The increase in traffic over recent years has raised concerns that a serious accident could occur in the rural glen.
Sue Dolan-Betney, of Glen Lyon and Loch Tay community council, said: “The glen is seriously over-trafficked. It’s extremely popular with car, motorbike and cycle rallies – 150 vehicles in a three hour period isn’t unusual.
“All that is mixed in with local traffic, farm traffic, movement of livestock and people trying to go about their daily business in the glen.
“The passing places are inadequate – there are no lay-bys – and most of them are unofficial, they are just where people have habitually gone off the road, and tourists don’t like using them.
“Parking is also grossly inadequate – people come to walk and come to look at sights like the Praying Hands of Mary, which means they have to head into the hills, and there’s nowhere to park. They park at the side of the road and that narrows an already single track road.
“People living in the glen are really concerned about emergency access. If there was an accident on a large scale, or even just somebody having a heart attack, you’ve got to be able to get emergency vehicles in.
“We have the helicopter but very often they need ambulances on the ground and if they can’t get in because of parked cars it could get there too late.”

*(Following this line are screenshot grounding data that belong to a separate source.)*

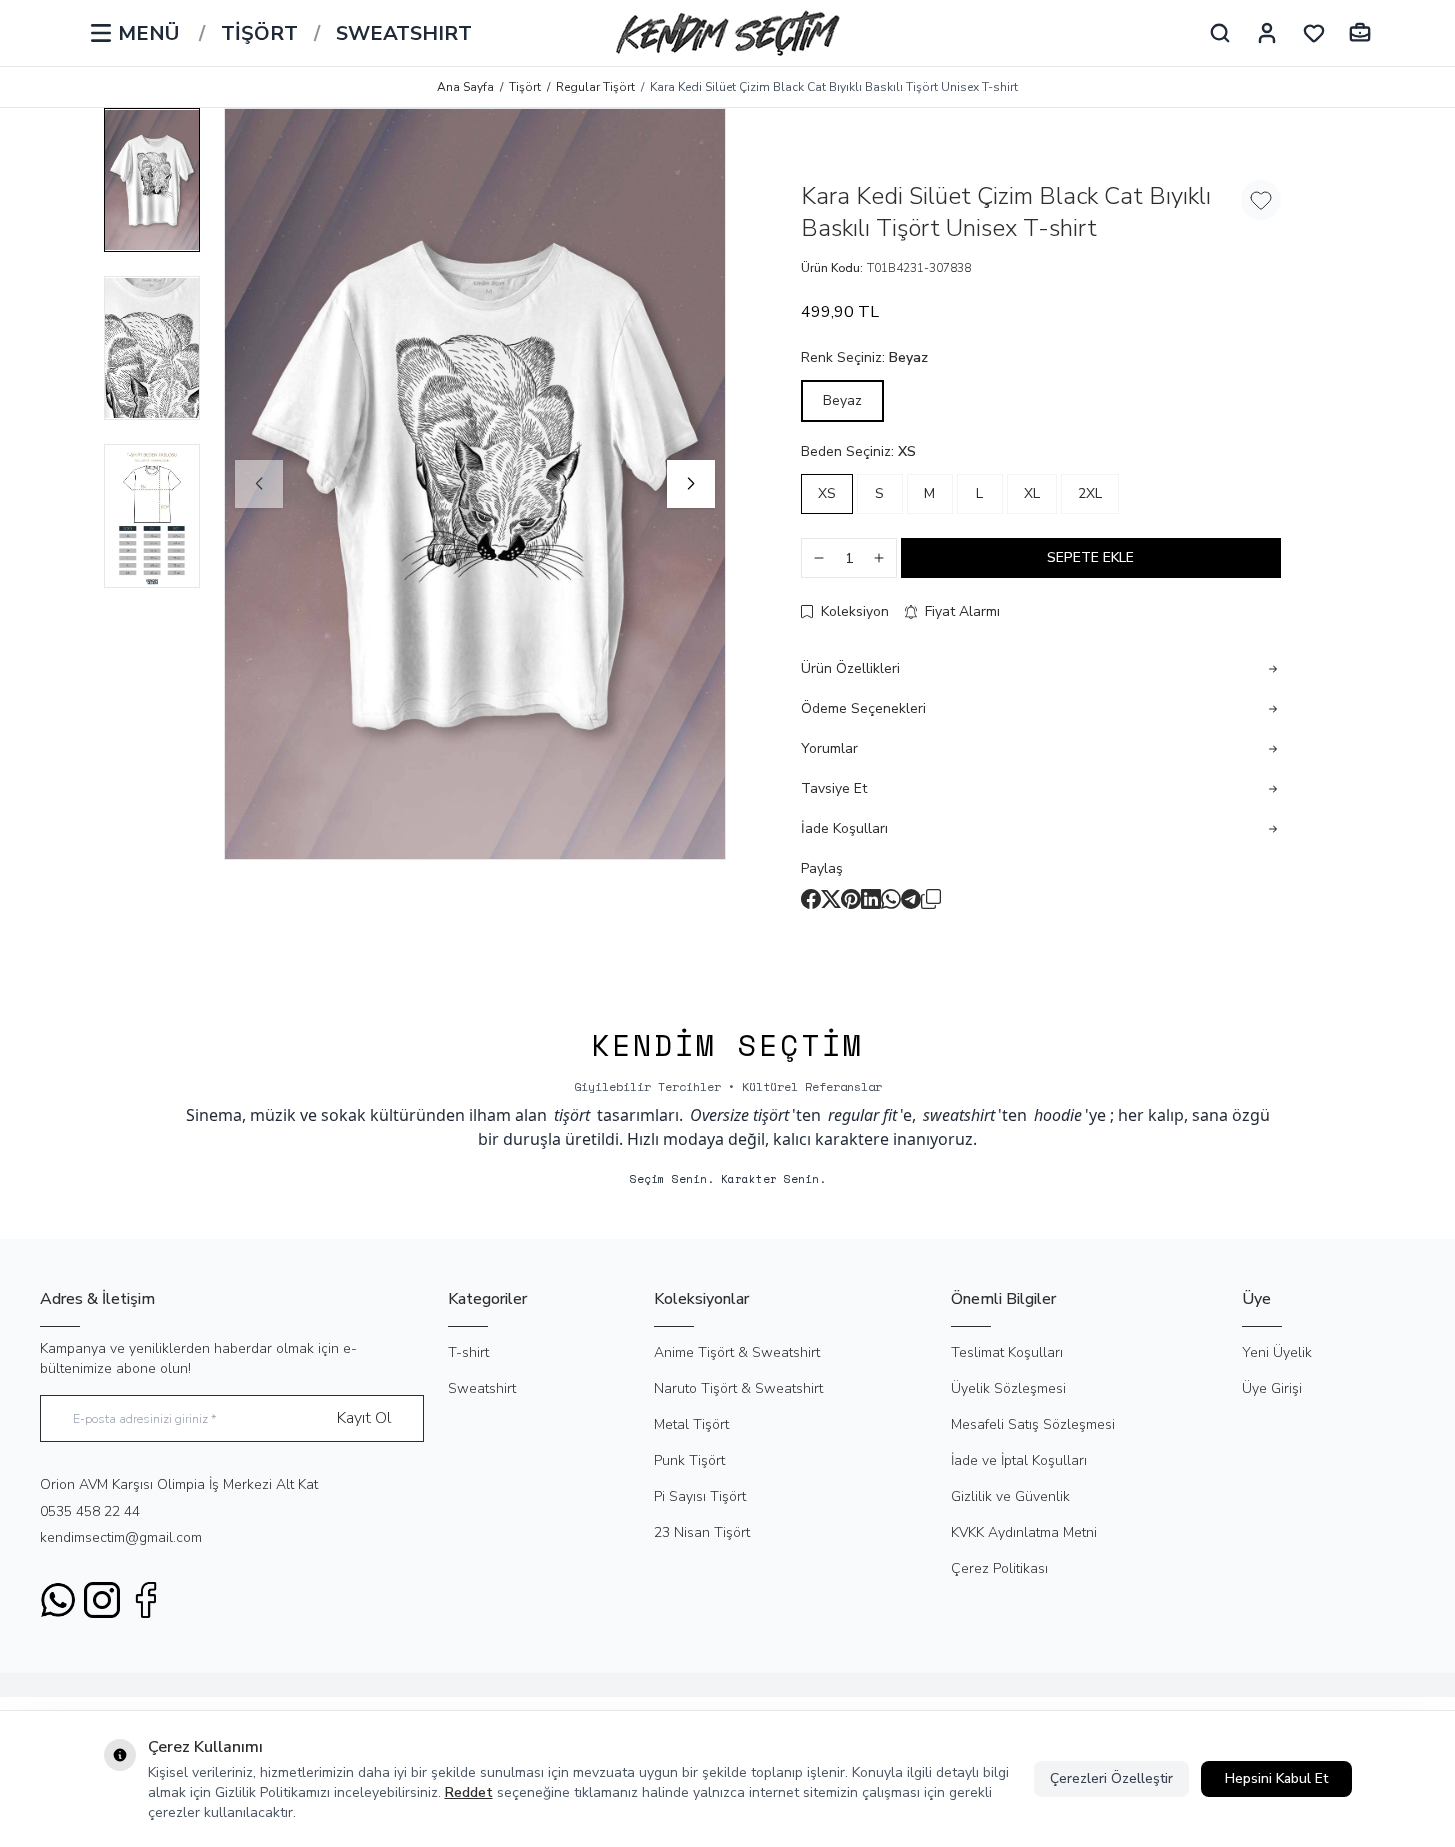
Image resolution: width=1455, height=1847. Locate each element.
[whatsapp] (891, 899)
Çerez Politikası (999, 1568)
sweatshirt (959, 1115)
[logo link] (728, 33)
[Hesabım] (1267, 33)
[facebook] (811, 899)
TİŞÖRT (259, 34)
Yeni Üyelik (1277, 1352)
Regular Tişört (595, 87)
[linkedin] (871, 899)
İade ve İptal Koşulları (1019, 1460)
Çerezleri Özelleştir (1111, 1778)
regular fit (862, 1115)
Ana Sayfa (465, 87)
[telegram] (911, 899)
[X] (831, 899)
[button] (259, 484)
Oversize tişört (739, 1115)
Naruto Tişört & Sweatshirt (738, 1388)
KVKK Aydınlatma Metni (1024, 1532)
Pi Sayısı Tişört (700, 1496)
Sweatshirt (482, 1388)
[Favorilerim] (1314, 33)
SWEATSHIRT (404, 34)
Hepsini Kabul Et (1276, 1778)
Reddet (469, 1792)
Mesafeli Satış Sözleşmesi (1033, 1424)
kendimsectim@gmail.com (121, 1537)
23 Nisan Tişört (702, 1532)
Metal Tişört (691, 1424)
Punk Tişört (689, 1460)
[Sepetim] (1360, 33)
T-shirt (468, 1352)
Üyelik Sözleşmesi (1008, 1388)
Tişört (525, 87)
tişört (572, 1115)
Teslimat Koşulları (1007, 1352)
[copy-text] (931, 899)
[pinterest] (851, 899)
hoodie (1058, 1115)
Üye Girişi (1272, 1388)
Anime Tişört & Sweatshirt (737, 1352)
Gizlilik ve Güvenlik (1010, 1496)
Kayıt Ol (364, 1418)
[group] (475, 484)
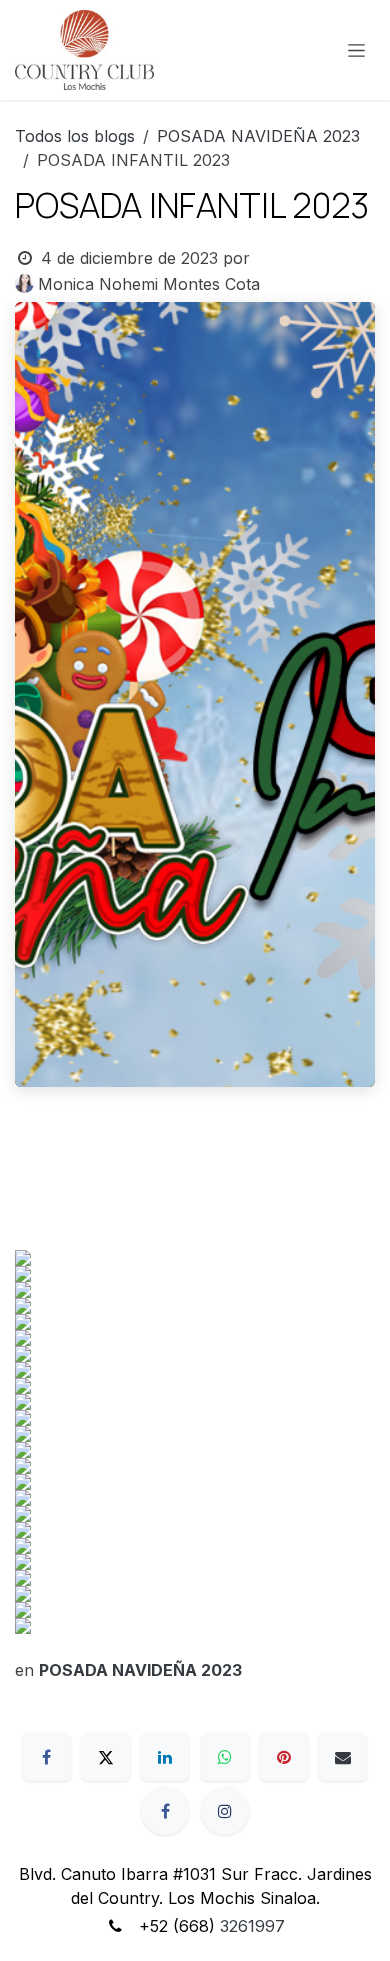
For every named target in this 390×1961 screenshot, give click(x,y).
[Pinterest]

A spokeswoman for Perth and Kinross Council said they had agreed with the community council to improve signage on the formal passing places.
She said: “We have no plans to construct laybys on the road, and the provision of double yellow lines would require both enforcement and the support of the police, local community and other relevant parties. Such provision could also deter visitors from using this very rural road.
“Roads officers attended the Glenlyon and Loch Tay Community Council meeting on July 22 where the passing places were among the matters discussed.
“At that meeting we agreed to consider both enhancing the signage on the formal passing places and at either end of the glen regarding the single track nature of the road, as well as the potential formalising of other passing places.
“In the meantime, we would ask anyone using the road to park responsibly and not impede other motorists from travelling along it.”
A spokesman for the Scottish Ambulance Service said: “Space on the road can often be limited in rural and remote locations, so we would encourage all motorists to drive safe and be mindful of ambulances responding to emergencies.”